Originally posted by: Matthias99
Originally posted by: ts3433
In clockspeeds, that's the equal, but performance will probably go in this order:
940 ~ or < 754 < 939
because the 940 requires registered memory, which is a little slower than unbuffered (and also more expensive), the 754 has half the cache and unbuffered memory, and the 939 has dual channel (a small gain of about 5-8%).
The 940s have dual channel memory. And the difference from registered to unbuffered memory is pretty small. With the larger cache and DC, a S940 chip should beat a S754 chip at the same physical clock speed pretty soundly, even if the memory is a hair slower.
It *might* lose out to a S939 on a fast desktop MB with fast RAM. But it would be close.
Originally posted by: coejus
Originally posted by: Matthias99
Originally posted by: ts3433
In clockspeeds, that's the equal, but performance will probably go in this order:
940 ~ or < 754 < 939
because the 940 requires registered memory, which is a little slower than unbuffered (and also more expensive), the 754 has half the cache and unbuffered memory, and the 939 has dual channel (a small gain of about 5-8%).

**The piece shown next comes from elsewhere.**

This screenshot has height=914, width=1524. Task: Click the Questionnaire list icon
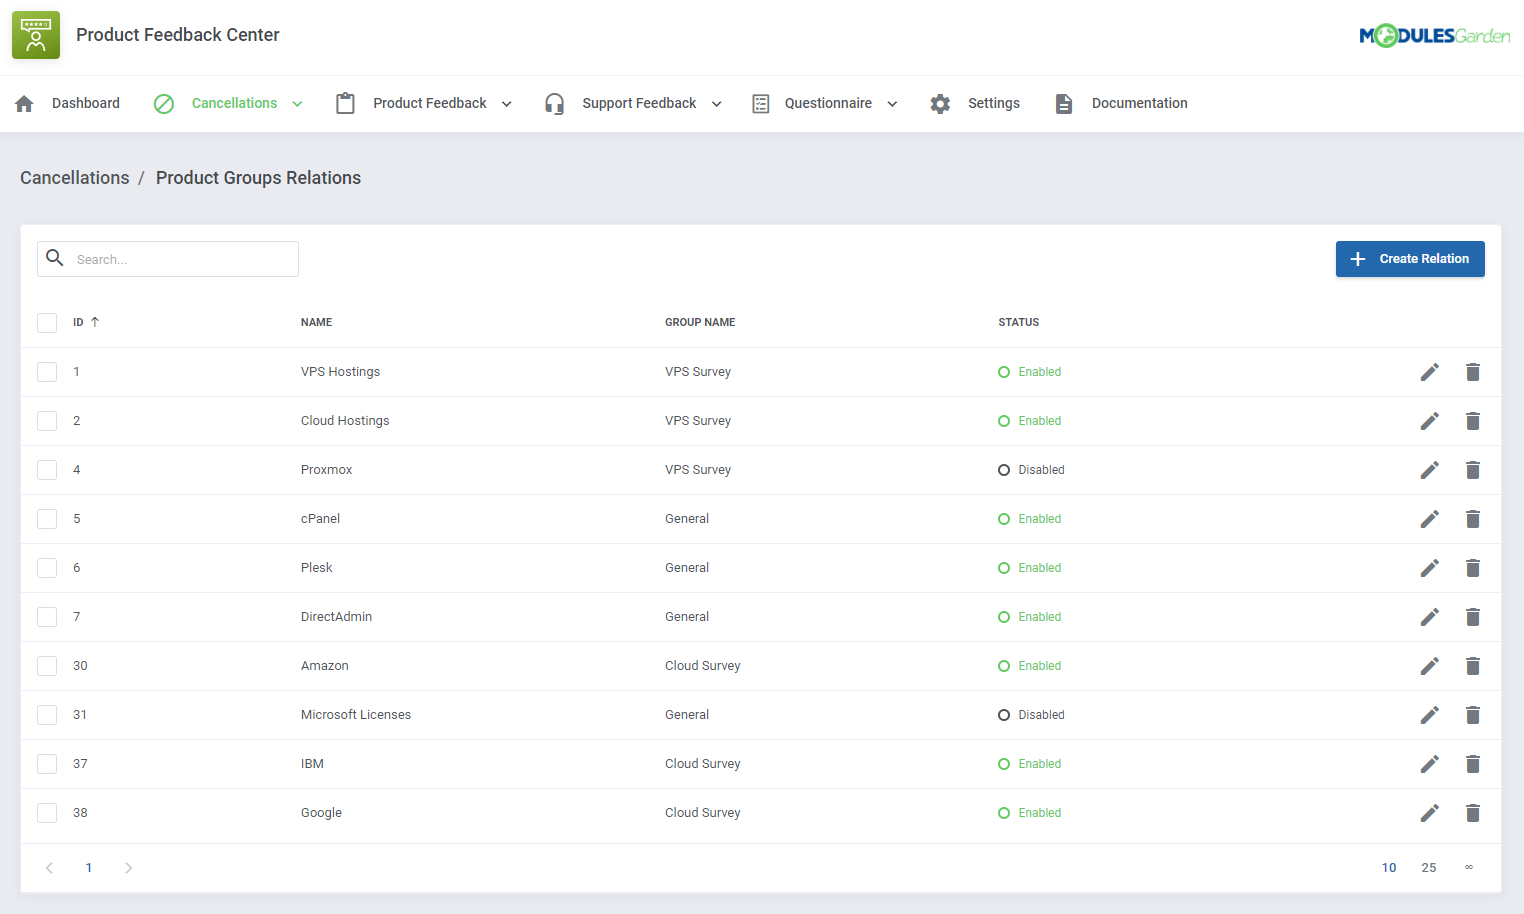click(760, 103)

The 940s have dual channel memory. And the difference from registered to unbuffered memory is pretty small. With the larger cache and DC, a S940 chip should beat a S754 chip at the same physical clock speed pretty soundly, even if the memory is a hair slower.
It *might* lose out to a S939 on a fast desktop MB with fast RAM. But it would be close.
I wonder how the comparison will look at the end of 2005 when 939 allows for dual-core processors.